Paired Exchange Mechanisms 2: The Patient Method and Better RL

April 13, 2025

Introduction

In my previous blog post, I discussed the dynamic paired kidney exchange problem, where, over time, an agent must try to maximize the number of compatible pairs selected for kidney donation. In order to test various approaches, I adopted a simulation method based on the work done by Ashlagi et al.. I calculated a theoretical limit of the number of patient-donor pairs that can be matched in any given environment, and compared several common methods to that theoretical maximum. In addition, I evaluated combining two common methods (the periodic batching and greedy methods) and a rudimentary reinforcement learning approach.

Patient Approach

The patient approach, introduced in Unpaired Kidney Exchange: Overcoming Double Coincidence of Wants without Money, proposes a model where, instead of matching a patient right when they join, the patient is matches as they are about to leave.

Following up on my previous blog post, I also tried to combine the patient approach with the greedy approach, using the greedy approach for hard-to-match patients and the patient approach for easy-to-match patients, which didn't yield very good results at all.

Comparisons to Greedy Baseline with 500 agents w/ optimal Comparisons to Greedy Baseline with 1000 agents w/ optimal Comparisons to Greedy Baseline with 2000 agents w/ optimal

Getting Reinforcement Learning to Work

Reading through more papers, I found a great paper from Pimenta et al. on using reinforcement learning with GNNs for this kidney exchange problem. It focuses on a static, not a dynamic graph, but used a similar approach of allowing a GNN to select a subset of nodes before performing a greedy algorithm over that selected subset.

First, I narrowed down the output of the model: rather than having three outputs (which nodes should be selected as "priority" nodes, should the greedy matching algorithm be performed with "priority" nodes, should the greedy matching algorithm be performed with all nodes), the only output for the model was which nodes should be selected for matching with the greedy algorithm.

Second, I changed the way I inputted data to my model: whether or not the node is hard-to-match, how close the node is to its expected departure, and how far through the simulation the environment is. Interestingly, adding information about how far through the simulation the environment is worsened the performance of the model.

Third, I used residual connections in my GNN model. Adding a coefficient and scaling how I added the output of the GNN to a residual model seemed to worsen the performance of my model.

Finally, I normalized the model rewards.

One of the approaches that I tried to improve the performance on the model was to reward the model based on its performance relative to the greedy approach. Intuitively, environments that had a lower performance with the greedy approach would be harder to get a good performance on, even with a model. This led to a minor performance boost, although hyperparameter tuning to see how changing the weighting between the overall reward and the reward relative to the greedy model could be useful. Making the reward relative to the greedy model too large produces too many negative rewards, which seems to hurt the performance of the model.

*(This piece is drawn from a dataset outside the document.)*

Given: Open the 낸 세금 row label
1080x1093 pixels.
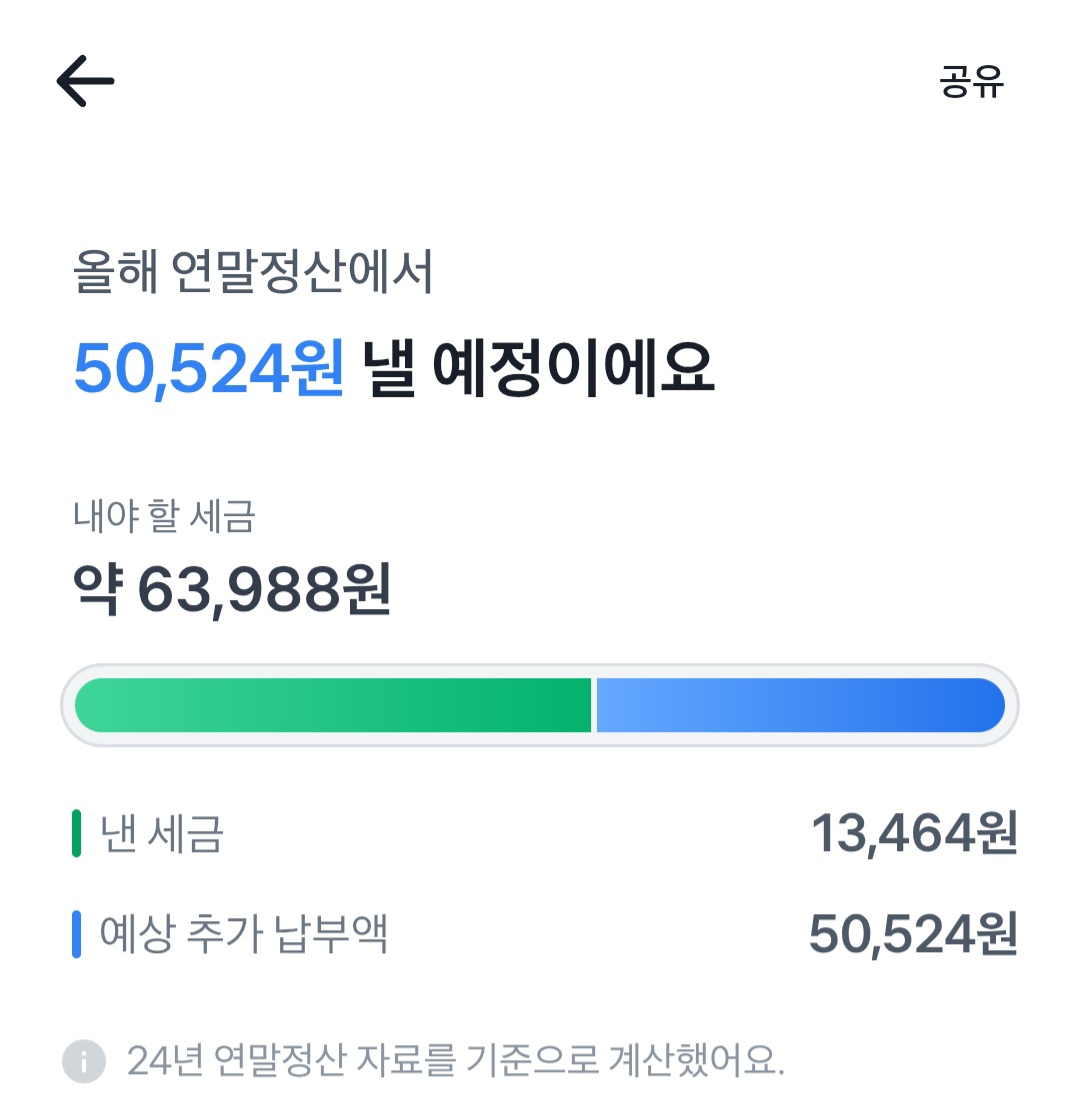Looking at the screenshot, I should pyautogui.click(x=162, y=835).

Looking back at working on trying out different approaches to improve the performance, I wish that I tried to use Git more effectively to create a graph of different experiments, evaluate and annotate the results, and then merge positive changes back into my main branch to work with everything else. Tracking the results of various experiments as I work them out, in this blog post, seems rather unnecessarily haphazard.

Another thing that I noticed impacted model performance heavily was how the model was seeded - a poor seed would lead to a long time with the model having low performance.

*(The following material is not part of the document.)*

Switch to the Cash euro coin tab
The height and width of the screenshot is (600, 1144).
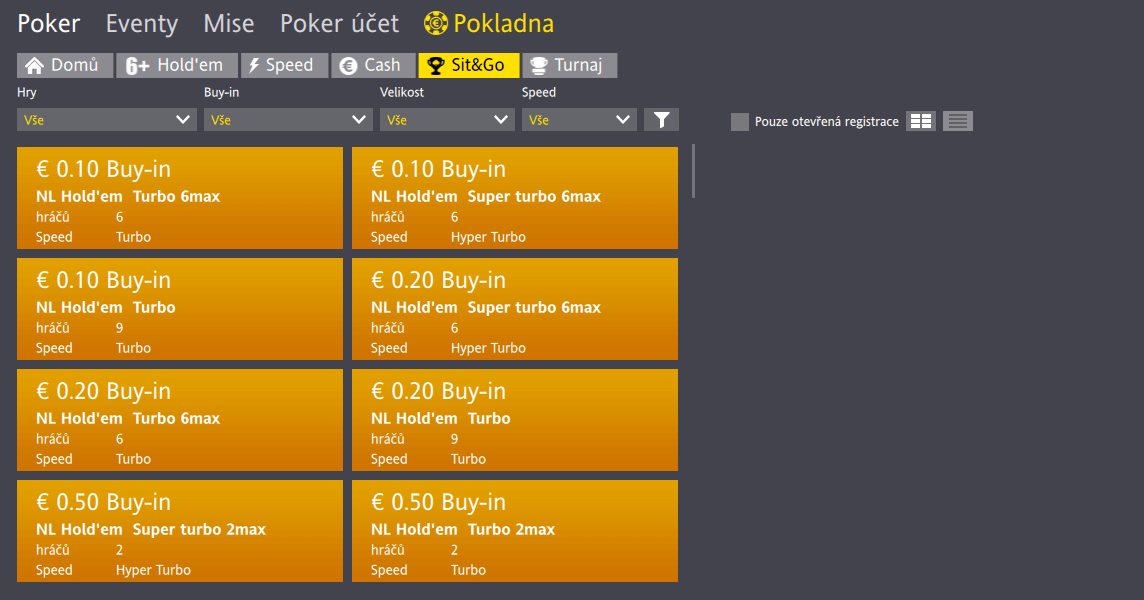pos(373,66)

With these modifications, the reinforcement learning algorithm is able to independently find the greedy solution - at least for a small node size of 250. In order to accelerate training, I reduced the number of days from 180 days in a year to only 36 days for the entire simulation.

To extend these results to larger simulation environments, I started progressively increasing the number of nodes in the simulation when training the model. In the last evaluation batch, this graph describes the performance gain of the reinforcement learning-based approach over the greedy approach, and over the patient apporach that I discussed above. Interestingly, in this truncated simulation environment, the results of the patient simulation underperform compared to when there are more timesteps.

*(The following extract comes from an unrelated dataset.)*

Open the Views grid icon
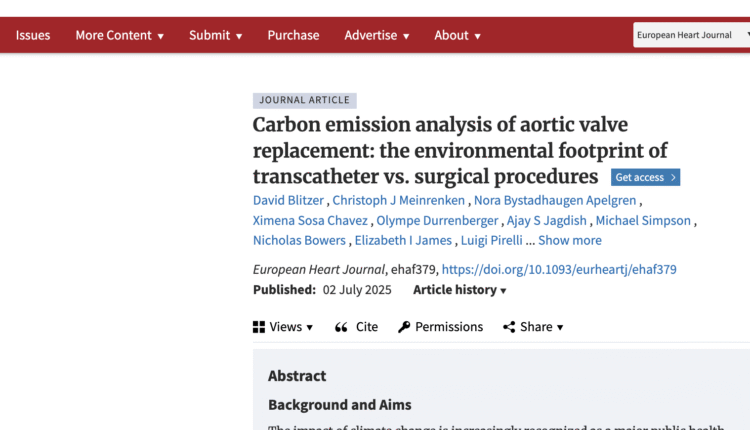 click(x=259, y=327)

In the final iteration of the model, here is the performance, over 256 simulations, relative to the greedy approach:

Evaluating Reinforcement Learning The final configuration for the simulation was with 1000 agents and scaled down for only 36 timesteps. To see if scaling up the number of timesteps would provide more opportunities for the model to improve over the traditional approaches, I scaled up the number of days back up to 180, with a criticality rate of 90 days. That produced the following graph:

Evaluating Reinforcement Learning

While the reinforcement learning approach is still able to outperform the greedy approach, it is unable to outperform the patient apporach, even though it has the data required to be able to outperform the patient approach (namely, when the patient will leave the system).